PI16-060 Decreasing hospital-acquired pressure ulcers among patients with acute hip fracture in the acute-care setting

Lisa Woods, MSN, RN-BC, CWOCN1, Monica Jarrell, NP-C, DNP2, Shelley Ruyle, MSN, RN, CAPA2, Armi Earlam, DNP, MPA, BSN, RN, CWOCN1 and Iris Marshall, RN, BSN, MSN, CWOCN1, (1)Wound, Ostomy and Continence Department, Lutheran Medical Center (Part of the Sisters of Charity of Leavenworth Hospital System SCLHS), Wheat Ridge, CO, (2)Ortho/Surgical Unit, Lutheran Medical Center (Part of the Sisters of Charity of Leavenworth Hospital System SCLHS), Wheat Ridge, CO
Background: At our 338-bed acute-care facility, 8 patients with acute hip fracture developed 13 hospital-acquired pressure ulcers (HAPU’s) in 2013. 6 of the 8 patients who developed HAPU’s were admitted to our hospital’s 37-bed Ortho-Surgical unit. Pressure Ulcers decrease quality of life and increase health care costs. Annually, 60,000 deaths are estimated to be associated with complications from pressure ulcers. In 2008, Centers for Medicare and Medicaid Services (CMS) stopped reimbursing hospitals for costs related to HAPU’s.

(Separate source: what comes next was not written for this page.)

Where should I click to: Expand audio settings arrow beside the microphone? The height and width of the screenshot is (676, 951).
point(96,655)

Methods: The purpose of this project was to identify if the implementation of a new evidence-based pressure ulcer prevention protocol that includes 1) hip fracture specific interventions, and 2) staff education, would decrease or eliminate HAPU’s for patients receiving care for acute hip fracture. An evidence-based pressure ulcer prevention protocol specific to hip fracture patients was developed and implemented. After an assessment of organizational readiness, facilitators and barriers to change were identified. An Evidence- Based Practice (EBP) team was assembled to address barriers, and included the three Wound, Ostomy and Continence (WOC) nurses, the Orthopedic Nurse Practitioner and the Ortho-Surgical Unit manager. The WOC nurses provided recommendations to prevent pressure ulcers, educated staff and consulted on patients, the Orthopedic Nurse Practitioner updated the Hip Fracture PUP Protocol with specific pressure ulcer prevention measures and educated staff, and the manager provided budgetary and administrative support.

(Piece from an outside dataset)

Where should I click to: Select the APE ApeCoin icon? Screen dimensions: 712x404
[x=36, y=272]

Outcomes and Implications: Two HAPU’s developed in patients admitted with a diagnosis of acute hip fracture in 2014, which represents an 85% decline from the prior year. For 2015, through October, one patient with a diagnosis of acute hip fracture has developed a HAPU. These outcomes support similar targeted pressure ulcer prevention interventions for other high-risk populations.